(Beginning of AVAILABLE DATA)

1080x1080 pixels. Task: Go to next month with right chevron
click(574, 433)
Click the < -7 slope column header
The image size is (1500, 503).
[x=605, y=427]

(End of AVAILABLE DATA)

▶ [EXERCISE AIM]: Every entry should be restated word for word.

▶ [OUTPUT FOR THIS EXERCISE]:
1080x1080 pixels. Task: Go to next month with right chevron
click(574, 433)
Click the < -7 slope column header
The image size is (1500, 503).
[x=605, y=427]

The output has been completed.